▶ [Task to complete] Summarize the abstract below on detecting the dilated phase of hypertrophic cardiomyopathy in exactly two sentences.

International Journal of Cardiology: Heart & Vasculature (Jun 2023)
Identification of patients with dilated phase of hypertrophic cardiomyopathy using a convolutional neural network applied to multiple, dual, and single lead electrocardiograms
Abstract
Background: This study sought to develop an artificial intelligence-derived model to detect the dilated phase of hypertrophic cardiomyopathy (dHCM) on digital electrocardiography (ECG) and to evaluate the performance of the model applied to multiple-lead or single-lead ECG. Methods: This is a retrospective analysis using a single-center prospective cohort study (Shinken Database 2010–2017, n = 19,170). After excluding those without a normal P wave on index ECG (n = 1,831) and adding dHCM patients registered before 2009 (n = 39), 17,378 digital ECGs were used. Totally 54 dHCM patients were identified of which 11 diagnosed at baseline, 4 developed during the time course, and 39 registered before 2009. The performance of the convolutional neural network (CNN) model for detecting dHCM was evaluated using eight-lead (I, II, and V1-6), single-lead, and double-lead (I, II) ECGs with the five-fold cross validation method. Results: The area under the curve (AUC) of the CNN model to detect dHCM (n = 54) with eight-lead ECG was 0.929 (standard deviation [SD]: 0.025) and the odds ratio was 38.64 (SD 9.10). Among the single-lead and double-lead ECGs, the AUC was highest with the single lead of V5 (0.953 [SD: 0.038]), with an odds ratio of 58.89 (SD:68.56). Conclusion: Compared with the performance of eight-lead ECG, the most similar performance was achieved with the model with a single V5 lead, suggesting that this single-lead ECG can be an alternative to eight-lead ECG for the screening of dHCM.

▶ [Stored data]
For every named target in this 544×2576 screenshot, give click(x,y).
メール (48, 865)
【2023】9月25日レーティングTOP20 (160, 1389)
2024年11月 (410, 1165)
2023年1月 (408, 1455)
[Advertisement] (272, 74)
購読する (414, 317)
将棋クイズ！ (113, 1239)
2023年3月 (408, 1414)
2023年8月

▶ [Finished task] Using 17,378 digital ECGs from a single-center cohort that included 54 patients with the dilated phase of hypertrophic cardiomyopathy (dHCM), the study tested a convolutional neural network model on eight-lead, double-lead, and single-lead ECGs with five-fold cross validation. The eight-lead model reached an AUC of 0.929, and the single V5 lead came closest to that performance with an AUC of 0.953, which suggests it could serve as an alternative to eight-lead ECG for dHCM screening.